In March of this year, the detainees decided to protest administrative detention by boycotting the courts, returning a portion of each meal, and by sick prisoners not taking their medication.

On 24 April 2014, a hunger strike was called to protest the unjust administrative detention. It’s still going on. was one of the 49 detainees who began a hunger strike on 24 April 2014 at Ktziot Prison to protest the unjust administrative detention. In order to pressure us to end the strike, the IPS took all the strikers and put us in a different ward, made up of tents. The ward has not been used since 2006. It was full of garbage and unfit for people. The water in the pipes was hot and we had no access to cold drinking water. We were held there for two weeks and strip-searched three or four times a day, sometimes in the presence of another inmate, and sometimes each person was searched alone. There were at least three soldiers present at each search. The searches were done in another ward and took about ten hours at a time. Sometimes, a unit from outside the prison would come. They were usually crueler than the prison staff. They knocked people out of their beds, forced us to stand in the sun for a head count, and broadcast noise on the loud speakers. They barbequed meat and ate it right in front of us, to break us.

But we decided to go on with the strike, no matter the consequences. Our only demand was cancelling the unjust administrative detention. It’s a serious problem being under arrest without knowing the reason why or when you might be released. It’s very difficult. It’s impossible to accept or understand it.

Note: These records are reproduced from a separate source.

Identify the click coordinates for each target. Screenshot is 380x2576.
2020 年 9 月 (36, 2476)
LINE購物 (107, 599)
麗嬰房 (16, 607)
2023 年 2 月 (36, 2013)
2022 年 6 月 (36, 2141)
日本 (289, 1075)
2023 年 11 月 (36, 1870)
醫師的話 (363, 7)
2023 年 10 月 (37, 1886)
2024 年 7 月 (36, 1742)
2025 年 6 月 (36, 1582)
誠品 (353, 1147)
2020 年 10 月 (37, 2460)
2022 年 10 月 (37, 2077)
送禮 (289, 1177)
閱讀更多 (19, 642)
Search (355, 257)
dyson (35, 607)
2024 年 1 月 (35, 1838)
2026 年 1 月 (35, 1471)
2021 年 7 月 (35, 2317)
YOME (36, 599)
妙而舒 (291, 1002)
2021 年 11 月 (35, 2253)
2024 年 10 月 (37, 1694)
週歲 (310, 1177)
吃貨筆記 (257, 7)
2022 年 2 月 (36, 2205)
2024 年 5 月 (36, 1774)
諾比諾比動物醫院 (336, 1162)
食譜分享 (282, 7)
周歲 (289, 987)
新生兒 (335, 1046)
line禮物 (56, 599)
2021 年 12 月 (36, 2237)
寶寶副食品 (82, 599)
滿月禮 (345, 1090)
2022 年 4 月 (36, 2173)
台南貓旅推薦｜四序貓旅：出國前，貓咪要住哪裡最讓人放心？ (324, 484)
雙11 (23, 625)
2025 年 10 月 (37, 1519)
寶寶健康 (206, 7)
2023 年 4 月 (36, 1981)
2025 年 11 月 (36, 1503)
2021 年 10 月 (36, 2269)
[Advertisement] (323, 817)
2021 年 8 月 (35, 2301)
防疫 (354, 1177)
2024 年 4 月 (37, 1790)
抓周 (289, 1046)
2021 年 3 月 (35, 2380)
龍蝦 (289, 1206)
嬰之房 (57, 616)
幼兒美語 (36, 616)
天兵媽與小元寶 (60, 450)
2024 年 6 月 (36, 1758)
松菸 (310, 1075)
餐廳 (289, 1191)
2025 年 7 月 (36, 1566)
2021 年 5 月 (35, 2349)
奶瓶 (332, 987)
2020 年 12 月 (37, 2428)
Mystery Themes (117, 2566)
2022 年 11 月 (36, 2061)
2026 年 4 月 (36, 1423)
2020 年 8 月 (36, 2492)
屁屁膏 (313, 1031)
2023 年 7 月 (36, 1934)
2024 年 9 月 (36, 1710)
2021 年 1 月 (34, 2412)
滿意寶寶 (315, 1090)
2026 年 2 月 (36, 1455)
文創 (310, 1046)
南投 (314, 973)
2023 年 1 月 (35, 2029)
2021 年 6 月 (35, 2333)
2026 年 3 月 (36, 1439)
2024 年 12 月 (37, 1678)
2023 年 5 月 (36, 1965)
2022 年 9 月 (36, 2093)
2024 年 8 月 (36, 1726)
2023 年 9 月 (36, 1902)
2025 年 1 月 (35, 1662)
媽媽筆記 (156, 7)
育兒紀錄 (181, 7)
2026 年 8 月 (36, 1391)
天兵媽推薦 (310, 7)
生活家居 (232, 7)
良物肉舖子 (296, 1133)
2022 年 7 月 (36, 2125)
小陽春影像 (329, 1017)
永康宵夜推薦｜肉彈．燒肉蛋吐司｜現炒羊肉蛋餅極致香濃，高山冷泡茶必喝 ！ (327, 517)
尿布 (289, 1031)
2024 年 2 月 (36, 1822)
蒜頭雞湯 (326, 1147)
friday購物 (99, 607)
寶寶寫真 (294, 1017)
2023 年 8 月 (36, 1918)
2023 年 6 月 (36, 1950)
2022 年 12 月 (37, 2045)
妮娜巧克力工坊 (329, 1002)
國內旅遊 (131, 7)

After two weeks, they transferred the hunger strikers to Dekel, Eshel, Ela and Shikma Prisons. I was transferred with some other detainees to Eshel Prison. We were put in single or double isolation cells. I was held together with a detainee from Hebron in a 1 by 2-meter cell for six or seven days. Then, I was transferred to Ela Prison, where I shared a cell with a detainee from Ramallah. On 27 May 2014, we were both taken to Soroka Hospital in Beersheva, Israel. We were both in very poor health. I was suffering from joint and back pain, headaches, fatigue and muscle weakness. At the hospital they gave us medicinal liquids and vitamins. They wanted to give us sugar too, but I refused. There were ten of us in the room, all hunger strikers. We were chained to the beds by our left hands and right legs. One of the detainees had an infection in his blood and he was in serious condition. We were afraid he would die any minute.

On 1 June 2014, I was released after 16 months in administrative detention. Thank God my detention wasn’t renewed again. I never saw a lawyer or an organization during the strike, except for a visit by the ICRC the day before my release. I didn’t apply for visits because I knew that others on hunger strike had asked and been refuesed.

I’m still suffering from back pain, fatigue and headaches because of my hunger strike, which lasted 39 days. I still can’t eat normally. I now only eat soup that has a small amount of vegetables. Witness information:

Nidal Salah a-Din Ahmad al-Bum, 34, is a teacher at the elementary school of the village of Qaryut. He is married and has three children. He gave his testimony at his home in Qaryut to Salma a-Deb’i on 3 June 2014.